By Joshua Hurn
A report conducted by education experts at Durham University, and funded by the Nuffield Foundation, has outlined a need to widen participation and access to less advantaged students.
Research for the report used interviews with admission heads and selectors at 17 English universities, which were conducted in 2017/18. It also looked towards the future, examining Access and Participation Plans for 25 universities “with high academic entry requirements” from 2020-2025.
The report found that English universities are increasingly recognising the socioeconomic and educational contexts of applicants.
Despite this progress, the report, named Fair Admission to Universities in England: Improving Policy and Practice identified key areas universities need to improve on.
Some of these suggestions included:
- Reducing entry requirements for disadvantaged applicants by more than one or two grades.
- Contextualising all admissions criteria. This would include GCSE grades and performances at interviews.
The report’s overall recommendation is that the method of how admissions are conducted needs to be changed. Socioeconomic circumstances, they argue, should be taken into account, rather than just who has the highest qualifications.
Professor Vikki Boliver, in the Department of Sociology at Durham, is the lead author of the project. She commented on the findings of the report. She said progress so far had been “tentative” but “positive” and that the report demonstrates that “if you really want to widen participation and correct for previous inequities then universities need to step up and say grades aren’t necessarily an accurate indicator of how smart someone is or whether they will do well”. She also went on to say that Durham needs to be “bolder” in helping disadvantaged students.
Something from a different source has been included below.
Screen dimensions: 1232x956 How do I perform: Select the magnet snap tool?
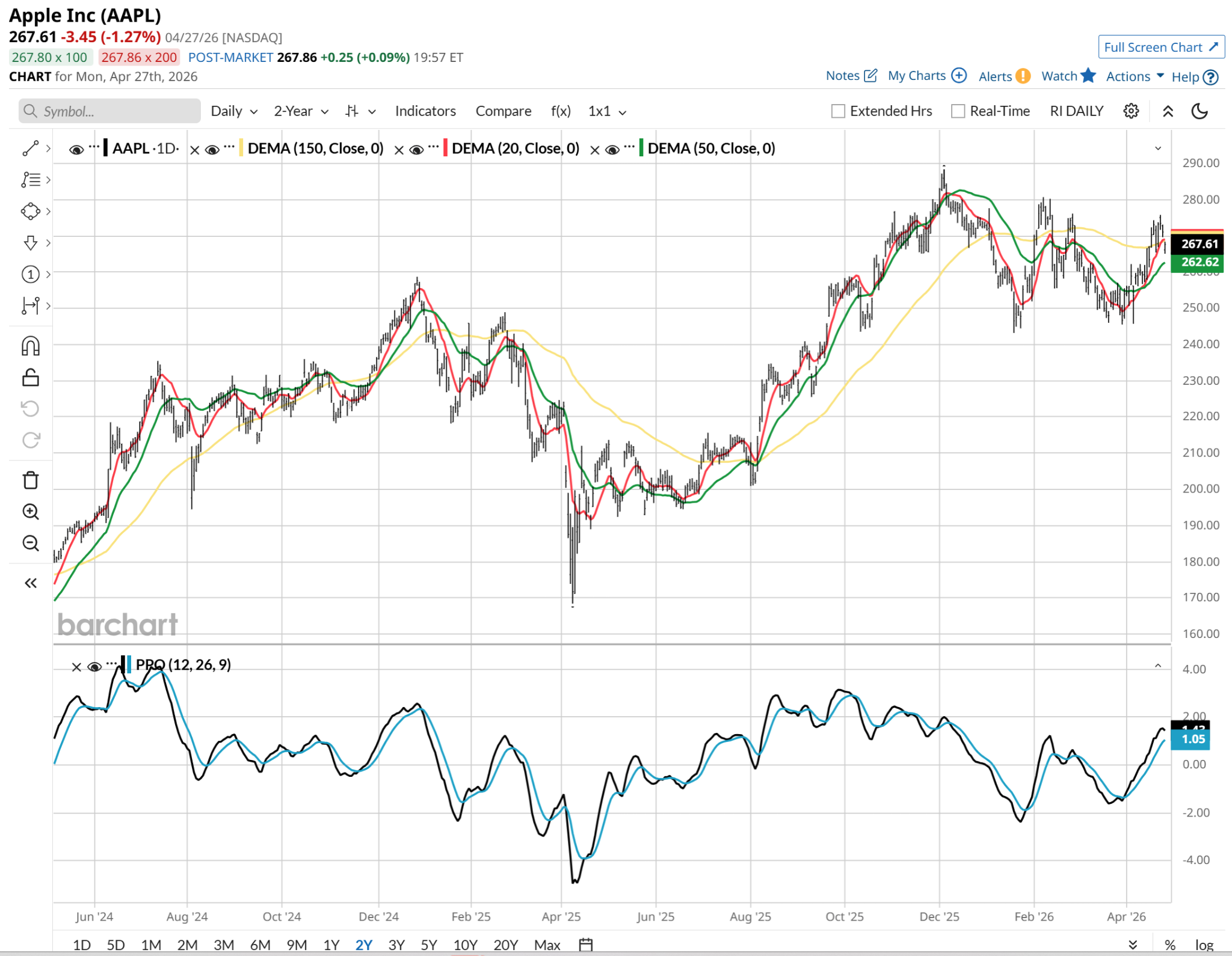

The report includes a rather extensive list of recommendations and national policy options for universities to use. These included:
- Aim to become progressively bolder in the use of contextual data relating to the socio-economic circumstances of applicants when making admissions decisions;
- Commit to the contextualised assessment of all selection criteria, used formally or informally, in making admissions decisions including GCSE grades, entrance test scores, personal statements, references, portfolios of work and performances at interview;
- Better academic support and newly inclusive approaches to teaching and learning should continue to be developed to benefit all students, but especially those from disadvantaged or under-represented groups to help them achieve their full potential when they are at university;
- Enable a shift to post-qualifications admissions (PQA) so that admissions decisions are based on the contextualised consideration of achieved rather than predicted grades;
- Replace the area-based widening access metric POLAR with individual-level measures of socio-economic disadvantage and make this information available to universities so that it can be used to inform individual admissions decisions;
- Make it a requirement for universities to record and report on the number of applications they receive from prospective students from socio-economically disadvantaged backgrounds and on admissions decisions made about these applications;
Cheryl Lloyd, Education Programme Head at the Nuffield Foundation said: “This report provides important suggestions to inform reviews of admissions policies at university and national level, and reassuring evidence about the commitment of universities to fair admissions.”
She also said that “We would welcome universities taking the broader achievements of applicants into account, including different qualification pathways and the circumstances of student’s prior attainment. At the same time, universities should also look to strengthen their approaches to supporting students from different backgrounds whilst as university.”